Jan 28, 2006 00:50
OK. So... It has been my own motto, and advice, for so many people that eveything happens - happens for the best. SOOOOOooo I am just going to have to stick it out, and believe in my own advice.
It's been so long, so horrible... Sigh... I am just ready to be the person I was before. Not the paranoid person that I became. I never had problems before. But it seemed like every time that I talked... I was angry because I knew something was going on... and if it wasn't I had no idea to disprove it because when I asked for cooperation it was never given to me... I was just being yelled at and being called ridiculous and that my thoughts were not important or not necessary. BUT how can you go on believing someone if every time you turn around you found out something that you shuoldn't have. Something you saw because they weren't expecting you. Something is always there. And my animosity... sigh
I think that one of the things that was very important to me was his friends. I knew and could understand he was changing, but it has been YEARS to get there... years that I burried myself in worries and in pain of my own ignorance. I should have never pursued it when I knew it was drug-involved. But I was colorblind.

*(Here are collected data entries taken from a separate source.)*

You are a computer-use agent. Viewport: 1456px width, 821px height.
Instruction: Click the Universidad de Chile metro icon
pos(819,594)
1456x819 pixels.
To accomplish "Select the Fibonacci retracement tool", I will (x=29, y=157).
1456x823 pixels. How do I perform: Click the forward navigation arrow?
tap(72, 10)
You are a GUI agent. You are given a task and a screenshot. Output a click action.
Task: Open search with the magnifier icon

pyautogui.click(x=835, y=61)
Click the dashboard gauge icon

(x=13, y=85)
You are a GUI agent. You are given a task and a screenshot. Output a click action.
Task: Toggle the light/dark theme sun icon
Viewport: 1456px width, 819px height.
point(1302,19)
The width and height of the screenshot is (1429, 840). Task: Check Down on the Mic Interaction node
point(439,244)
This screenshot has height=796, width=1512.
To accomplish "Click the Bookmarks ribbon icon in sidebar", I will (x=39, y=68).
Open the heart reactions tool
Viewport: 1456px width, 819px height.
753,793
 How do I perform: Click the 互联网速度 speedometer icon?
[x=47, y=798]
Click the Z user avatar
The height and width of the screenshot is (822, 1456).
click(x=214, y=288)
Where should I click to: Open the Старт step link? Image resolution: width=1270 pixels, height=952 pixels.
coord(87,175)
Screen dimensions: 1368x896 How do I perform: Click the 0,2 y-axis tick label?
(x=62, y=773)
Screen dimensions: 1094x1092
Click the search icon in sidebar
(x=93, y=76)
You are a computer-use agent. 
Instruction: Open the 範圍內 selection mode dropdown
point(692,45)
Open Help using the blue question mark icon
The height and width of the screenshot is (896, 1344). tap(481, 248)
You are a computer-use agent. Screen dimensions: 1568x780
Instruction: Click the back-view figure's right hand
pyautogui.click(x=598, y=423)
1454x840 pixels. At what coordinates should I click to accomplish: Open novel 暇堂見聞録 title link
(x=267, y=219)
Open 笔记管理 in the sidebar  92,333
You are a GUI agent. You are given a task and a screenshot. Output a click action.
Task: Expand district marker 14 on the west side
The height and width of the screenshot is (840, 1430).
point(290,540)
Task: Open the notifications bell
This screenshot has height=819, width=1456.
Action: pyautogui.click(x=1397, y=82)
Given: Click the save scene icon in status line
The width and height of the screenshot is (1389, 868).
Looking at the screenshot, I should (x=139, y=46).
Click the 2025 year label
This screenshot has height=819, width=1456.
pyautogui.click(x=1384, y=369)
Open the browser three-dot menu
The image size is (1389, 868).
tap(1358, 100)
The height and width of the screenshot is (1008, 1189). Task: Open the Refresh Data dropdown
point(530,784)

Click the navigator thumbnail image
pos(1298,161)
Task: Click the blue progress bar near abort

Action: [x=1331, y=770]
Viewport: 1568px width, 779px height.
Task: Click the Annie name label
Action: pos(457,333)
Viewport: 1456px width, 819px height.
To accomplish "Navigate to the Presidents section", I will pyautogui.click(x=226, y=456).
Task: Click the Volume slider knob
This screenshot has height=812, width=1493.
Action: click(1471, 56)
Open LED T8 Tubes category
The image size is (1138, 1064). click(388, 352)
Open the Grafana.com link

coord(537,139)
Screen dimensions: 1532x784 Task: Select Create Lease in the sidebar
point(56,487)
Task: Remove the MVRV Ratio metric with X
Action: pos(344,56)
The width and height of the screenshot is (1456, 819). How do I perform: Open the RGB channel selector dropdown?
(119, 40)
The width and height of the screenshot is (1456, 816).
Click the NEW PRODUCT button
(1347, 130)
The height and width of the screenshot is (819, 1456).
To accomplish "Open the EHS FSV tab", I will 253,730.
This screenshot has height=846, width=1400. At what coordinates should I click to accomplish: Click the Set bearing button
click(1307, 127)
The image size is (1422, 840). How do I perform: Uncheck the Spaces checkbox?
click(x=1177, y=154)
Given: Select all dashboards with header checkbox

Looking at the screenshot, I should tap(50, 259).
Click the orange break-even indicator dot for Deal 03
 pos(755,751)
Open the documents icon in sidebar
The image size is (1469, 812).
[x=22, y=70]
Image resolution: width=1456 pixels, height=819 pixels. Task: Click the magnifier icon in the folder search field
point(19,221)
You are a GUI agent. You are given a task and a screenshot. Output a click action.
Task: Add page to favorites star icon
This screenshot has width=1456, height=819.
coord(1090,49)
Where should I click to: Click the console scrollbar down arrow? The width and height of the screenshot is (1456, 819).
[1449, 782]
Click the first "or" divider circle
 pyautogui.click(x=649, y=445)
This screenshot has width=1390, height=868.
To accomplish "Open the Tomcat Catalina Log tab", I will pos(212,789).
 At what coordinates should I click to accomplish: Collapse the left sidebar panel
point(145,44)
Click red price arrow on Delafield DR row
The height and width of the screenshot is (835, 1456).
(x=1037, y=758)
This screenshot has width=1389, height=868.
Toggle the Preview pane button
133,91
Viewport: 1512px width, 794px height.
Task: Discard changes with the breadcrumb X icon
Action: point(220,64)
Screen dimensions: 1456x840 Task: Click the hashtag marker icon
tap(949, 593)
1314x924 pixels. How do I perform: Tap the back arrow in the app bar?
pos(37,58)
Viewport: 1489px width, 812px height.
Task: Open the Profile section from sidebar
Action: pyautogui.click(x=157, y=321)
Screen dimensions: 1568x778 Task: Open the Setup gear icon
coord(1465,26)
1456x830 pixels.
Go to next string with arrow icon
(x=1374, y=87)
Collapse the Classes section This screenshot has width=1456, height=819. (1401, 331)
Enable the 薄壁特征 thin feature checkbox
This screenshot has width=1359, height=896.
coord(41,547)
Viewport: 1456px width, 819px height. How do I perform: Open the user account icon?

When he refused to make other friends, I can't handle it because if he was to change, he couldn't still hang out with all of them... where he went every night and they smoked pot every night. Where that's all they did. How can be ok - emotionally- and not have thoughts crawling up and down my spine of him sittin in a room full of smoke, reeking of a habit he has had daily for 5 years.. and expect him not to be involved. It's such a nervous issue with me, that I do not think that I will ever touch or want to be around pot ever again. It has worn a hole in me... and in my ability to be and think sanely.
Its amazing how I was there all the time... I put myself forward and I would do anything - give the best of me. It was him that went to jail so many times, but it was me that layed in bed drowning myself in tears and torment... losing ground and asking why again? I told him so. Why can't he listen to me. His mom was always right, show me your friends and I will show you your future. I just cant handle this much .. at all. I have no idea how I made it two whole years with constant worries. It's HIGHLY not normal that for the past two years I have been going to bed with my last thought for the night... I hope he is not in jail. When I called and he didnt pick up, I thought I hope he is not in jail. When he called ... I hoped that it is not a call to say that he is going there. I mean.. that's not normal. And when it was thanksgiving, him condescending me in front of his whole family - I thought that was enough. But we talked and talked and he promised he would change. Well... Nothing has changed... I am still "ridiculous" and unnecessary... when all I want to do is care, make it all ok, make a difference in his life, make sure he will reach his goals. And I have done that. I SERIOUSLY think that if it wasn't for me, he would be in a BAD place right now. His mom and I would even talk about it.. I went through so much... and when I stepped in to his life he got happy for the first time since his sister.
To me, it doesn't matter how ths ends but what matters is that I think I have made a difference in someone's life, someone that I truly care about and love. And maybe it wil take sometime to see .. but I hope it happens. Because I have done all that I possibly could to make his life a little brighter, a little better, and a little lighter.